--- Listed entries ---
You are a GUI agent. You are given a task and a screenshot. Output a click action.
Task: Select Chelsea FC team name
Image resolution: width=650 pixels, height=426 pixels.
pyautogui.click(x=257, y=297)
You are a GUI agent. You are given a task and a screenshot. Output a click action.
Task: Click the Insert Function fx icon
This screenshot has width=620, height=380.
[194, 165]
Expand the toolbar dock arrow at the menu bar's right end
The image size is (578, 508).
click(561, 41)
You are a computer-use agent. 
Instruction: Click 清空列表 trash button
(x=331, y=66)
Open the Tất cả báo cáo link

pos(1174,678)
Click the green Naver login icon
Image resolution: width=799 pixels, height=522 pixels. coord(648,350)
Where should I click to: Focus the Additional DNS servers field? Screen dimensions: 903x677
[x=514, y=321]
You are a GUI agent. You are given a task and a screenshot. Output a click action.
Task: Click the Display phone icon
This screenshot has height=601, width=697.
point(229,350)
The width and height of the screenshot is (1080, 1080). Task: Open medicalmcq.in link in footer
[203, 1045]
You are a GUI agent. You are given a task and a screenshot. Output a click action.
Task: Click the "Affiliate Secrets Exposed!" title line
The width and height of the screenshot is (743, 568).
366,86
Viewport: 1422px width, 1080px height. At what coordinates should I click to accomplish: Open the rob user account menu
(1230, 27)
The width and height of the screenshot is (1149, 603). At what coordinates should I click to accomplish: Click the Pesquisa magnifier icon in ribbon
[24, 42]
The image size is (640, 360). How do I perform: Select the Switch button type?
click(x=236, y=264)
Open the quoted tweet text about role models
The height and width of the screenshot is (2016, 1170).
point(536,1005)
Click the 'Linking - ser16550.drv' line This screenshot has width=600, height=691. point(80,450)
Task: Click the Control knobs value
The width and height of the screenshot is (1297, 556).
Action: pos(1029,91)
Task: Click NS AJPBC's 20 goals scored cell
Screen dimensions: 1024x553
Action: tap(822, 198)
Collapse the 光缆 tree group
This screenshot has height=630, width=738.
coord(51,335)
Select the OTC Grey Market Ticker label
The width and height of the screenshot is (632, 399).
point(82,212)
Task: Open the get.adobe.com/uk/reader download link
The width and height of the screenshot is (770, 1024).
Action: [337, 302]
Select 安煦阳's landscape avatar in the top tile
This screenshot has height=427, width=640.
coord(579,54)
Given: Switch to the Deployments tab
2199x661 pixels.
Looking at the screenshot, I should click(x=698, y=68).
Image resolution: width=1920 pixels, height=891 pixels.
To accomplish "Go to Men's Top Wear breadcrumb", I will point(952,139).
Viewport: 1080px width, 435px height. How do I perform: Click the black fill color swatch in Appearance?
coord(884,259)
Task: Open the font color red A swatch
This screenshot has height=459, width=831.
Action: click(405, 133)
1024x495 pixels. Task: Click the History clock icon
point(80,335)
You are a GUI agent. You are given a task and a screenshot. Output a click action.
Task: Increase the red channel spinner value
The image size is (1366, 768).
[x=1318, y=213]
---
◆ Task item:
Your task is to copy every entry above, exactly as written.

◆ Written answer:
You are a GUI agent. You are given a task and a screenshot. Output a click action.
Task: Select Chelsea FC team name
Image resolution: width=650 pixels, height=426 pixels.
pyautogui.click(x=257, y=297)
You are a GUI agent. You are given a task and a screenshot. Output a click action.
Task: Click the Insert Function fx icon
This screenshot has width=620, height=380.
[194, 165]
Expand the toolbar dock arrow at the menu bar's right end
The image size is (578, 508).
click(561, 41)
You are a computer-use agent. 
Instruction: Click 清空列表 trash button
(x=331, y=66)
Open the Tất cả báo cáo link

pos(1174,678)
Click the green Naver login icon
Image resolution: width=799 pixels, height=522 pixels. coord(648,350)
Where should I click to: Focus the Additional DNS servers field? Screen dimensions: 903x677
[x=514, y=321]
You are a GUI agent. You are given a task and a screenshot. Output a click action.
Task: Click the Display phone icon
This screenshot has height=601, width=697.
point(229,350)
The width and height of the screenshot is (1080, 1080). Task: Open medicalmcq.in link in footer
[203, 1045]
You are a GUI agent. You are given a task and a screenshot. Output a click action.
Task: Click the "Affiliate Secrets Exposed!" title line
The width and height of the screenshot is (743, 568).
366,86
Viewport: 1422px width, 1080px height. At what coordinates should I click to accomplish: Open the rob user account menu
(1230, 27)
The width and height of the screenshot is (1149, 603). At what coordinates should I click to accomplish: Click the Pesquisa magnifier icon in ribbon
[24, 42]
The image size is (640, 360). How do I perform: Select the Switch button type?
click(x=236, y=264)
Open the quoted tweet text about role models
The height and width of the screenshot is (2016, 1170).
point(536,1005)
Click the 'Linking - ser16550.drv' line This screenshot has width=600, height=691. point(80,450)
Task: Click the Control knobs value
The width and height of the screenshot is (1297, 556).
Action: pos(1029,91)
Task: Click NS AJPBC's 20 goals scored cell
Screen dimensions: 1024x553
Action: tap(822, 198)
Collapse the 光缆 tree group
This screenshot has height=630, width=738.
coord(51,335)
Select the OTC Grey Market Ticker label
The width and height of the screenshot is (632, 399).
point(82,212)
Task: Open the get.adobe.com/uk/reader download link
The width and height of the screenshot is (770, 1024).
Action: [337, 302]
Select 安煦阳's landscape avatar in the top tile
This screenshot has height=427, width=640.
coord(579,54)
Given: Switch to the Deployments tab
2199x661 pixels.
Looking at the screenshot, I should click(x=698, y=68).
Image resolution: width=1920 pixels, height=891 pixels.
To accomplish "Go to Men's Top Wear breadcrumb", I will point(952,139).
Viewport: 1080px width, 435px height. How do I perform: Click the black fill color swatch in Appearance?
coord(884,259)
Task: Open the font color red A swatch
This screenshot has height=459, width=831.
Action: click(405, 133)
1024x495 pixels. Task: Click the History clock icon
point(80,335)
You are a GUI agent. You are given a task and a screenshot. Output a click action.
Task: Increase the red channel spinner value
The image size is (1366, 768).
[x=1318, y=213]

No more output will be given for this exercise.